## What you should do
Could you print the stretch of lines below from the one with "Task: Click the" through the one with "Task: Open the Study Area", exactly as they stand and without any pictures?
Top of Provided entries
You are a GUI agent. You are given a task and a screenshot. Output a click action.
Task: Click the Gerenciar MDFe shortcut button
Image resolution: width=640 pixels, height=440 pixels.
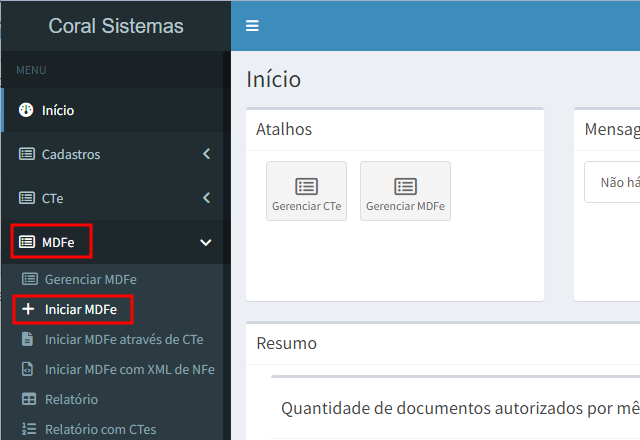[405, 191]
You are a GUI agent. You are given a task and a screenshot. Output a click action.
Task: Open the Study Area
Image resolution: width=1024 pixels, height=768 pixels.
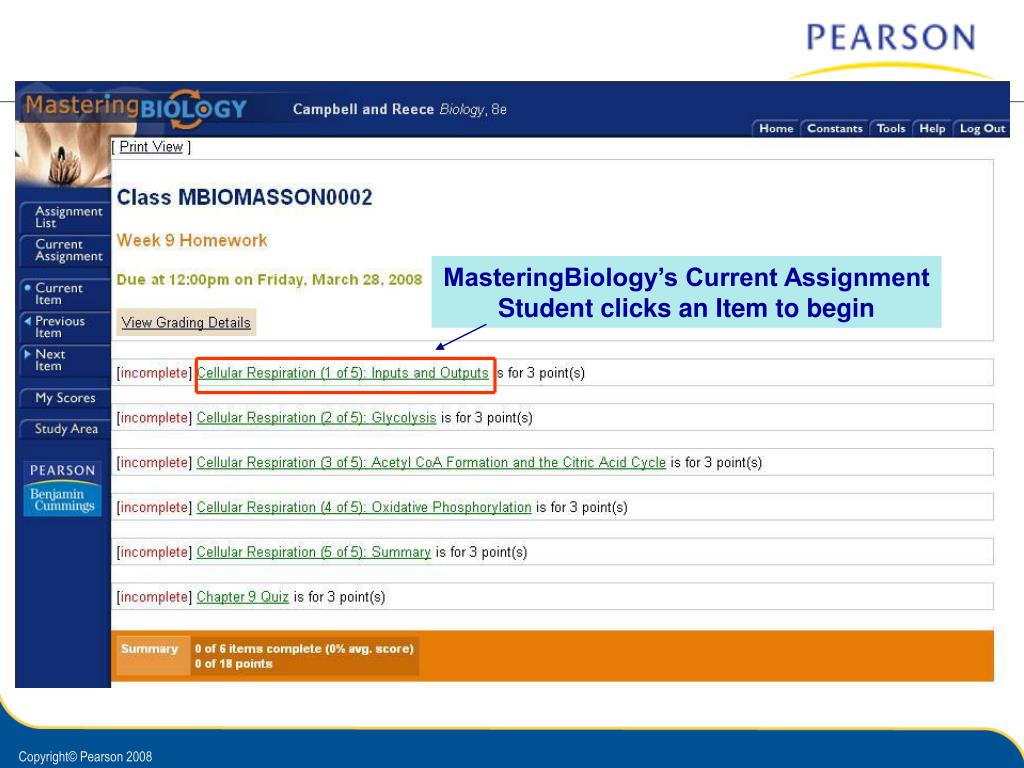tap(64, 429)
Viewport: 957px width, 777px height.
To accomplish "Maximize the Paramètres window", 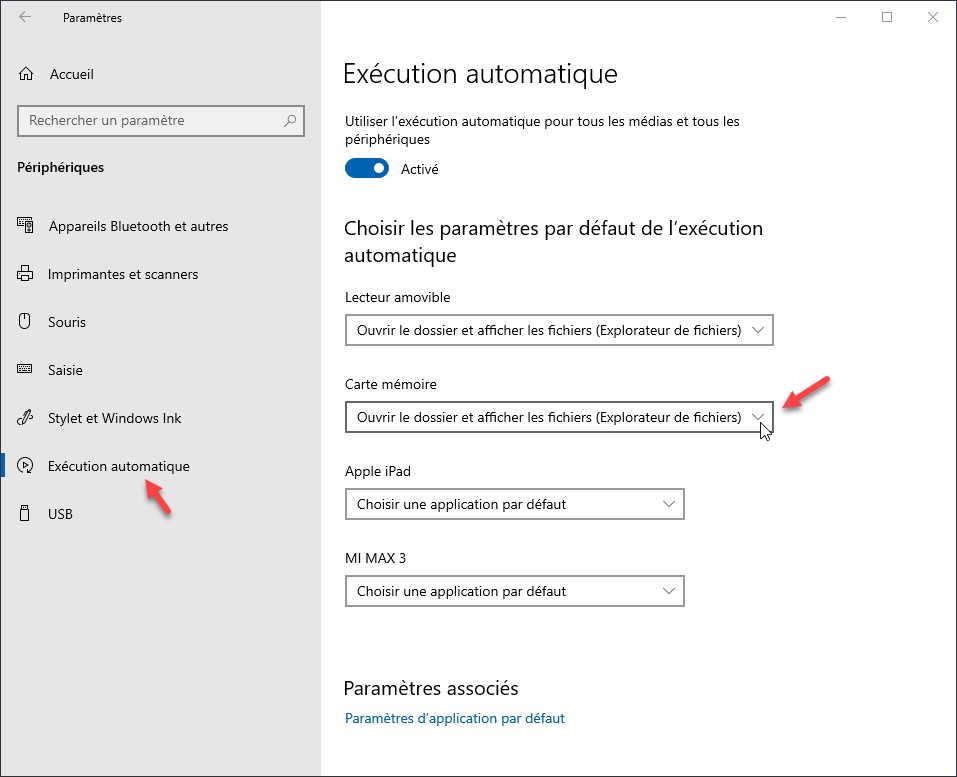I will tap(887, 17).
Bottom of Provided entries
## Solution below
Task: Click the Gerenciar MDFe shortcut button
Image resolution: width=640 pixels, height=440 pixels.
[405, 191]
You are a GUI agent. You are given a task and a screenshot. Output a click action.
Task: Open the Study Area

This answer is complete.